T. Venet, A. Thomas Hygiène et Santé au Travail, 2015, n°238, pp. 6-9. Bibliographie.

La perte d’audition peut être causée par d’autres agents que le bruit et de nombreuses études ont mis en évidence un risque accru de troubles auditifs chez les personnes exposées à des agents chimiques ototoxiques ou à une combinaison de bruit et d’agents otoxiques et dans ce cas, les effets pathologiques engendrés sont supérieurs à la somme des effets de chaque agent séparément. Or la législation n’intègre pas le risque ototoxique.

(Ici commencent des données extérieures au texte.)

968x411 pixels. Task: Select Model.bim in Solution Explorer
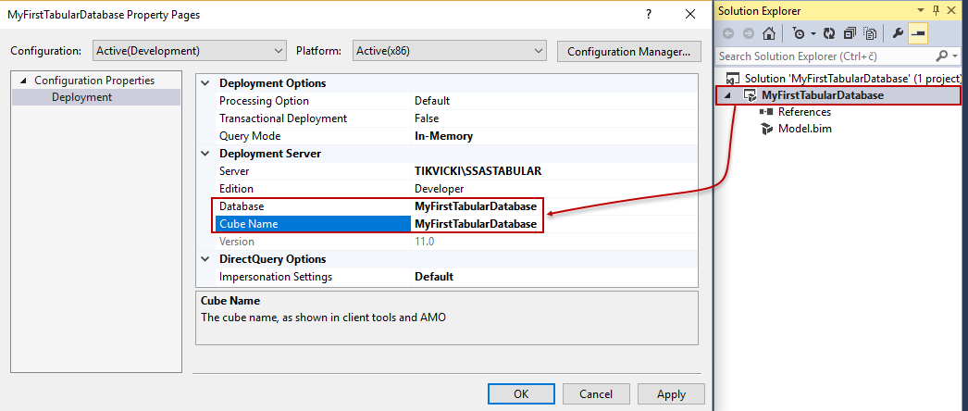804,129
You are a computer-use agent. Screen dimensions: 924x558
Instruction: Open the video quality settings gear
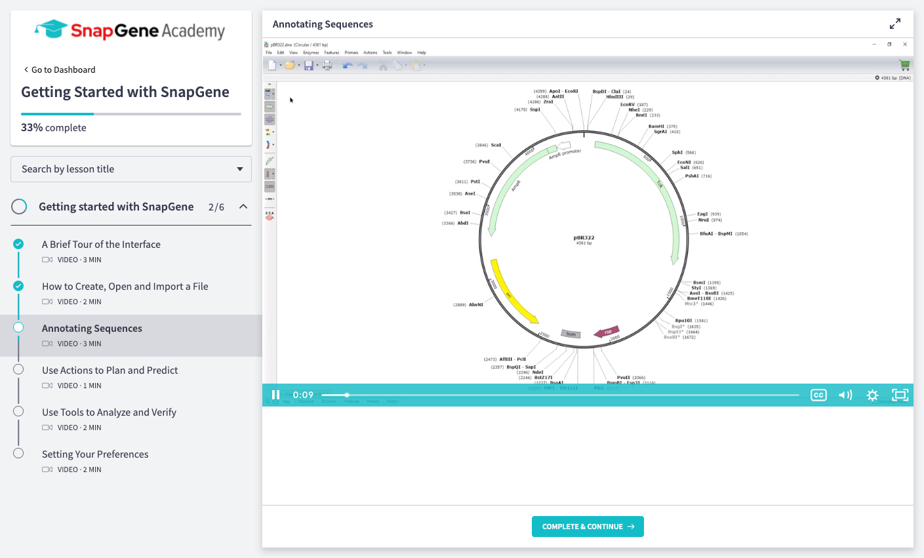pyautogui.click(x=872, y=395)
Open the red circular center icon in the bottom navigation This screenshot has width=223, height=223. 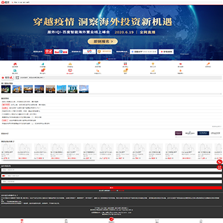(112, 219)
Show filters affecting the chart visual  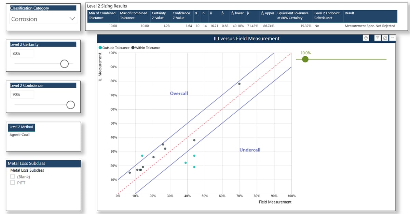coord(378,38)
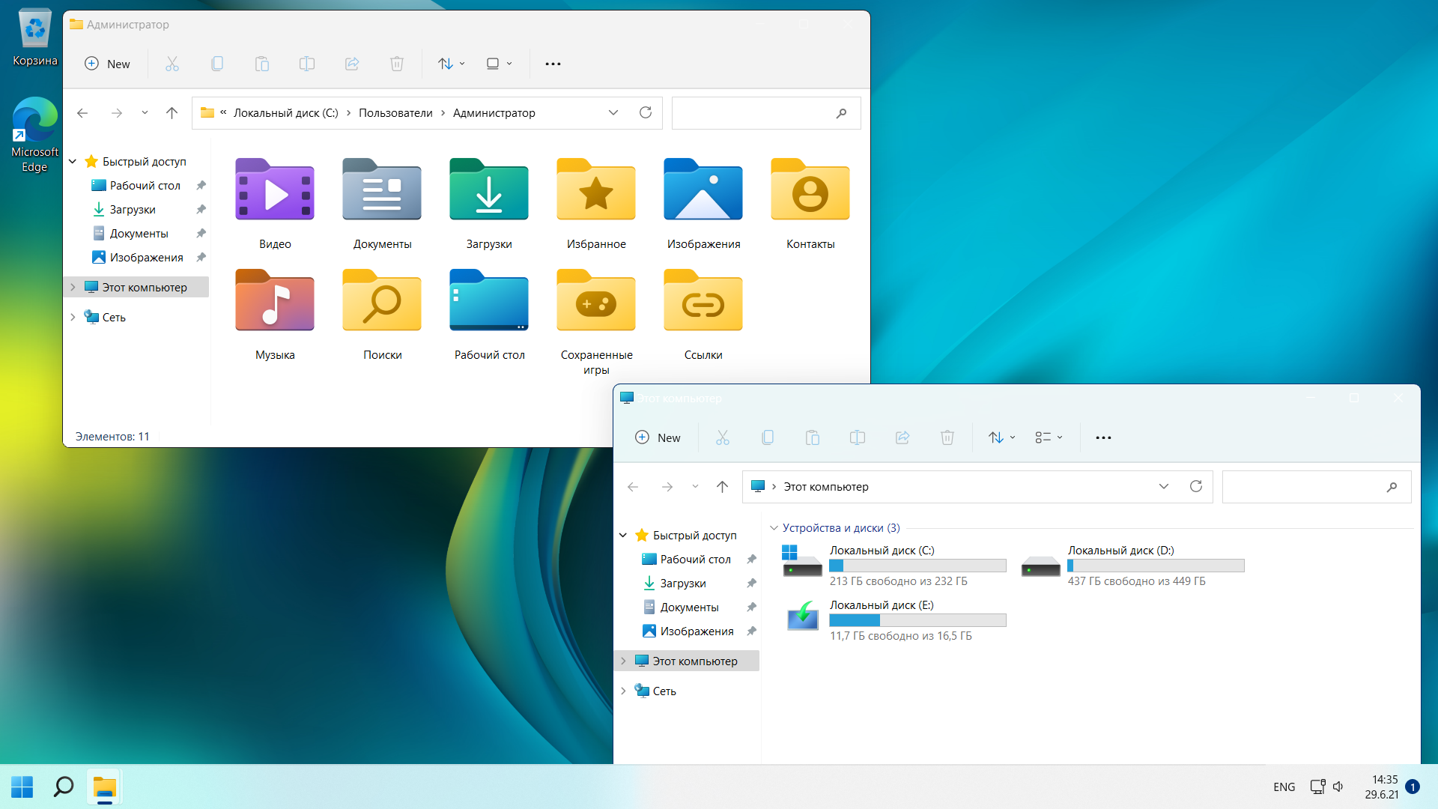The height and width of the screenshot is (809, 1438).
Task: Toggle view options in second window
Action: pyautogui.click(x=1049, y=437)
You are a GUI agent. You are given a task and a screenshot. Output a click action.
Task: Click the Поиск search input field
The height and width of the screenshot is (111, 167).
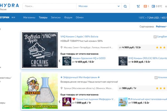50,6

Ces substances ototoxiques peuvent être des médicaments : notamment

  • des antibiotiques de type aminoglycosides ou aminosides (essentiellement prescrits en milieu hospitalier), engendrant des surdités localisées dans les fréquences élevées et pouvant accroître les effets nocifs d’une exposition au bruit même si la dose reçue est peu ototoxique ;
  • certains anticancéreux essentiellement ceux dérivés du platine,
  • les diurétiques tels que le le furosémide, l’acide étacrynique et le bumétadine pouvant créer une surdité immédiate au niveau des hautes fréquences, cédant quelques heures après l’arrêt du traitement, sauf cas particulier où elle est irréversible ;
  • les salicylates (notamment l’acide acétylsalicylique) et d’autres anti-inflammatoires tels que l’ibuprofène ;
  • la fumée de cigarette.

Le médecin du travail doit s’informer des traitements reçus par le salarié afin de mettre en oeuvre les solutions pour protéger sa santé.

Ces substances ototoxiques peuvent aussi être d’origine professionnelle :

  • solvants aromatiques (toluène, styrène) ;
  • solvants chlorés ;
  • certains gaz asphyxiants : monoxyde de carbone, cyanure d’hydrogène ;
  • les métaux lourds : plomb, mercure, cadmium, étain et ses composés organiques, germanium, manganèse.

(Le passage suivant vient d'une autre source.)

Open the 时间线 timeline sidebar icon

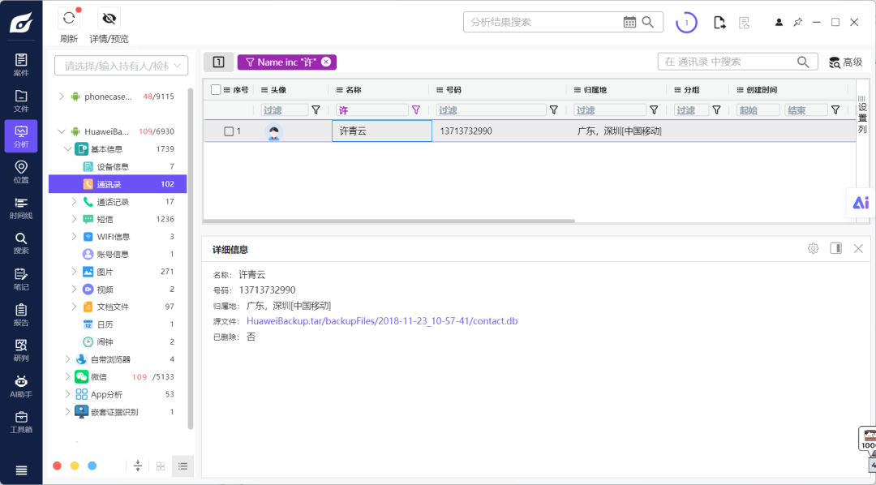pos(21,208)
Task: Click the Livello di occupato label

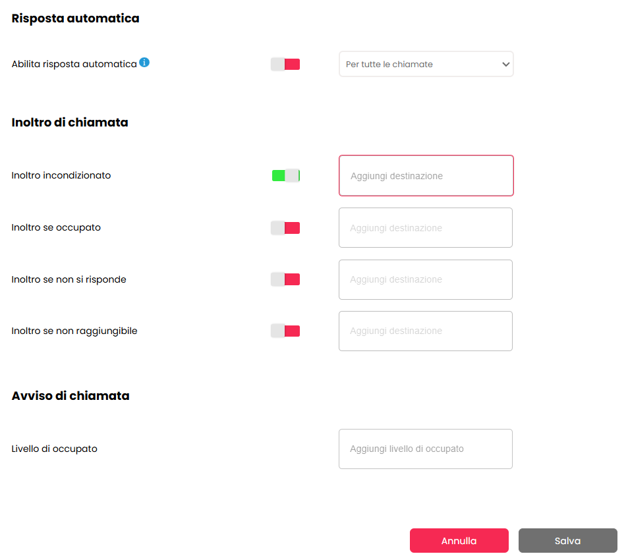Action: tap(55, 449)
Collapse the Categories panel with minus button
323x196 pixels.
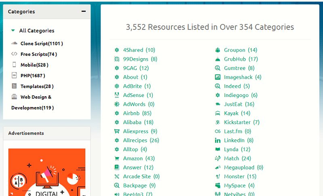(x=83, y=11)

Le médecin du travail doit proposer des produits de substitution.

Actuellement l’audiométrie tonale liminaire est la seule technique utilisée pour diagnostiquer une surdité professionnelle avec deux inconvénients : appel à la participation du sujet et absence de signature fréquentielle (rendant difficile la distinction entre traumatisme acoustique et déficits induits par des agents ototoxiques). Les produits de distorsion acoustique pourraient être un test complémentaire à la surveillance des sujets exposés (les otoémissions provoquées traduisent spécifiquement le bon fonctionnement des cellules ciliées externes et permettent un diagnostic précoce des atteintes cochléaires).

La prévention repose sur l’information et la formation des intervenants en santé et en prévention du travail et la bonne transmission d’informations entre médecins de ville et services de santé au travail, sur les expositions possibles à des substances ototoxiques d’origine extra-professionnelle.